Es gilt die Dinge recht zu verstehen: Der adventliche Mensch ist kein Realitätsverweigerer, einer, der wegschaut, der die Nöte, das Dunkle und Bedrohende ausblendet oder nicht ernst nimmt. Im Gegenteil: Er ist ein Mensch, der hinschaut, der alles daran setzt, dass Licht ins Dunkel kommt, der die dunklen Machenschaften aufdeckt, dem das Heilsame der Wahrheit vertraut ist.
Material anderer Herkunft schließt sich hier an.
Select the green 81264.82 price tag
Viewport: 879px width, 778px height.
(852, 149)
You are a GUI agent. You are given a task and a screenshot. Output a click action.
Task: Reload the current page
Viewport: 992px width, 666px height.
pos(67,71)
Es ist eine Frage, ob die Art und Weise wie der Advent gestaltet oder gelebt wird, zum adventlichen Menschsein hinführt? Ob nicht die Geschäftigkeit und die vielen Lichter die Dunkelheiten unserer Gesellschaft und manche Dunkelheit in den Seelen überblendet? Ob nicht die vielen Lichter und Feiern im Advent dieses Warten ermüden und abstumpfen? Der adventliche Mensch weicht den Realitäten der Nacht nicht aus, d.h. er ist einer, der sich ihnen stellt, vielleicht sie zunächst einmal einfach zulässt und aushält. Er lernt es, in der Nacht und mit den ihr verbundenen Ängsten zu leben und zu bestehen.
Die biblischen Texte dieses Sonntags zeigen verschiedene Dimensionen bzw. Haltungen auf, die für so einen adventlichen Menschen hilfreich sein können:
Eine erste: Im Kleinen ist für Gott das Große. In der Lesung ist es der Prophet Micha, der ankündigt, dass Gott den kleinen und unbedeutenden Stamm Juda erwählt, um eine neue Geschichte zu beginnen. Im Evangelium sind es die beiden Frauen aus einfachsten Verhältnissen, die ohne besonderen Hintergrund von Gott gerufen sind und mit denen er große Heils- und Weltgeschichte zu schreiben beginnt. Den kleinen Anfängen trauen, den einfachen Menschen trauen. Gott setzt mit seinem Schaffen und Wirken auf jeden und jede und ist nicht an große Namen gebunden. Im Gegenteil, die scheinbar Einflussreichen und Mächtigen stehen oft daneben, bzw. nutzen nicht ihre Möglichkeiten, um Licht ins Dunkel zu bringen.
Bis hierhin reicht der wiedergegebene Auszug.